Form 15H is a declaration form that can be submitted to the Income Tax Department by a person who is a senior citizen (aged 60 years or above) or by a resident who is not a senior citizen but whose estimated total income for the financial year is below the taxable limit. A person requesting exemption from TDS (tax deduction at source) on interest income from fixed deposits, recurring deposits or RD or any other interest-bearing investment instruments can do so by submitting this form to the Income Tax Department.
When is Form 15H used
TDS on interest income from interest earning investment instruments is requested using Form 15H. There are some important points to be considered while using Form 15H.
Are you eligible?
Form 15H is only for those who are senior citizens (aged 60 years and above) or non-senior citizens whose expected total income for the financial year is less than the taxable limit can file Form 15H.
Motive
The form is used to request exemption from TDS on interest income if the individual’s estimated tax liability for the financial year is nil.
When should it be submitted
The form can be obtained from the bank or other financial institution where the investor has an FD or RD or recurring deposit account.
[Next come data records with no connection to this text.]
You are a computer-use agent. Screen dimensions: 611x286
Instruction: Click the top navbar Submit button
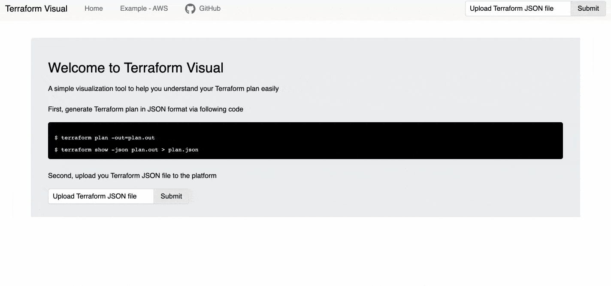coord(588,8)

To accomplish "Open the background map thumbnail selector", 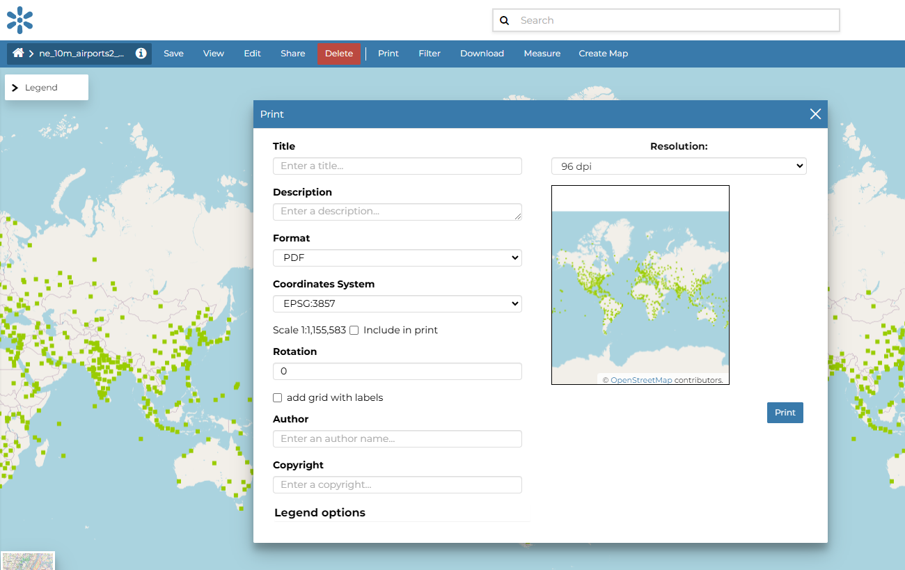I will 28,561.
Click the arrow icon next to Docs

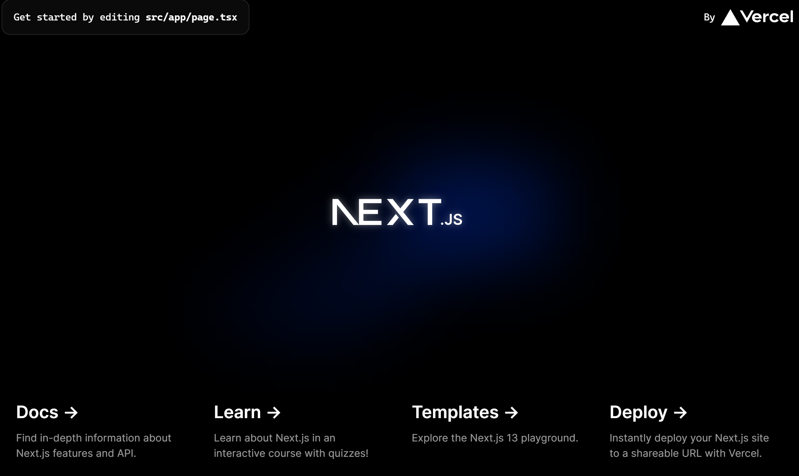(x=72, y=412)
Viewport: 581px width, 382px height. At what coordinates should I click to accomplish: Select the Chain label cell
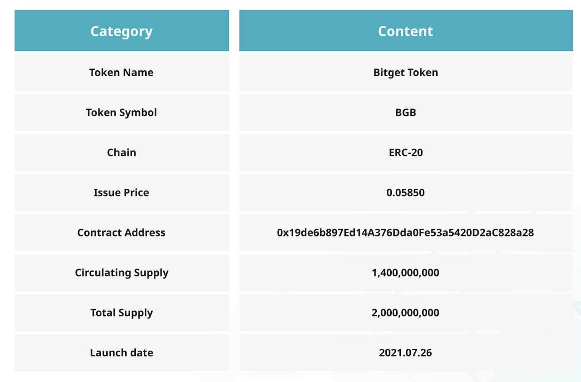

This form should be filled and submitted at the beginning of the financial year for which the exemption is requested.
… then legal action can be taken
Form 15H must be filled honestly. All the information must be absolutely correct. According to ICICI Direct, providing incorrect information is punishable and may result in legal action.
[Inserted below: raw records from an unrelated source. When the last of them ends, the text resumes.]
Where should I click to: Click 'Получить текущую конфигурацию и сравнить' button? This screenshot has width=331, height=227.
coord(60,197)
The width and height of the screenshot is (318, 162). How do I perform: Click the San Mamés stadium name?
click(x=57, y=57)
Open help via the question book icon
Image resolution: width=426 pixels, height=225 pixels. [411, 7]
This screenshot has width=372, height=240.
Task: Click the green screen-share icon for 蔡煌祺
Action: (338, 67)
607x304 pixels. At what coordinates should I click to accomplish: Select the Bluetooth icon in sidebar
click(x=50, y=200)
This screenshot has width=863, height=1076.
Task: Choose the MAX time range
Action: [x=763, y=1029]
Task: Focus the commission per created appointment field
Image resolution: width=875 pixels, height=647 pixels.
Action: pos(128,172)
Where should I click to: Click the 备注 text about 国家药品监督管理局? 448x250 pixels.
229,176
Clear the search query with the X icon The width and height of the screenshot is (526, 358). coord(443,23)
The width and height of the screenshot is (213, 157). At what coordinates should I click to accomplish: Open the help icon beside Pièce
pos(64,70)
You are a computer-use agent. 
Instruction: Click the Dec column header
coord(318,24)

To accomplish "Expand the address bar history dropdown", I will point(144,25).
For how long is the validity
Form 15H is valid only for one financial year. Therefore, if the individual wants to avail the benefit of TDS exemption then he has to submit the form every year.
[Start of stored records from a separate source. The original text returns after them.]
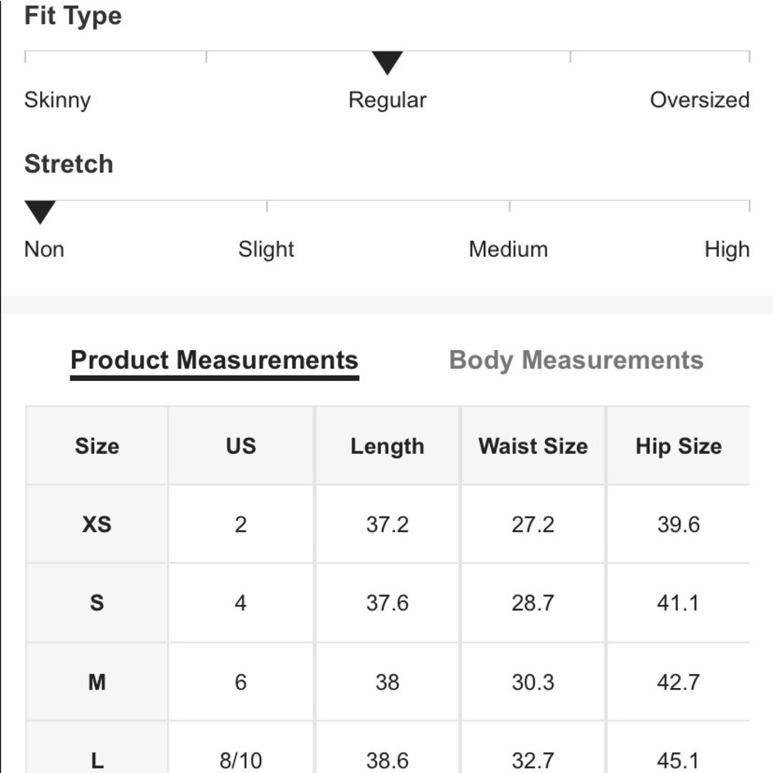Screen dimensions: 773x773
Task: Click the Stretch Non triangle marker
Action: (40, 213)
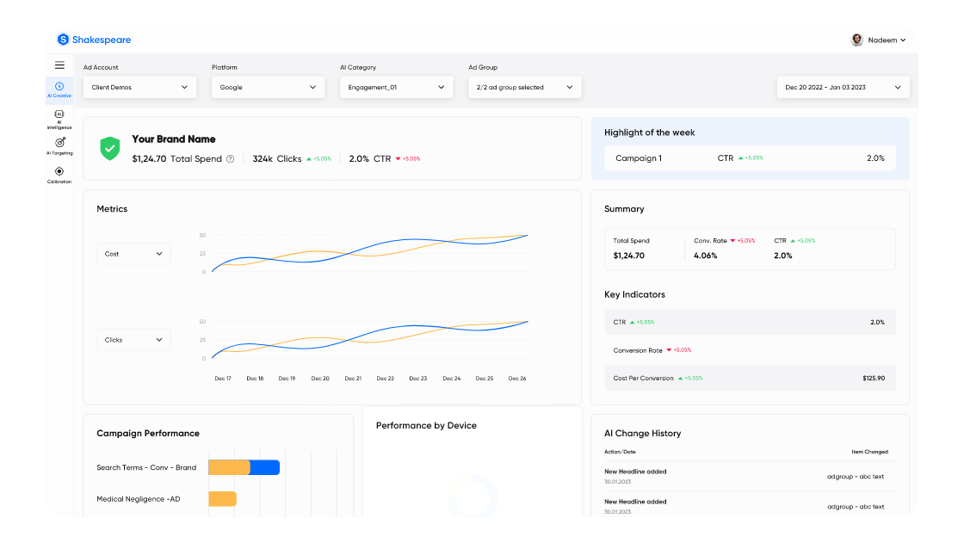Open the date range picker for Dec 20 - Jan 03
Image resolution: width=964 pixels, height=543 pixels.
pos(843,87)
How is it different from Form 15G
Taxpayers need to submit duly filled Form 15G and 15H to the Income Tax Department to claim eligibility for non-deduction of tax at source (TDS) on their income. There are some differences between Form 15G and Form 15H, which can be understood here. Senior citizens who are 60 years or above and whose taxable income is below the exemption limit should use Form 15H instead of Form 15G for FD. If an investor is below 60 years of age and has the same circumstances, then he has to fill Form 15G.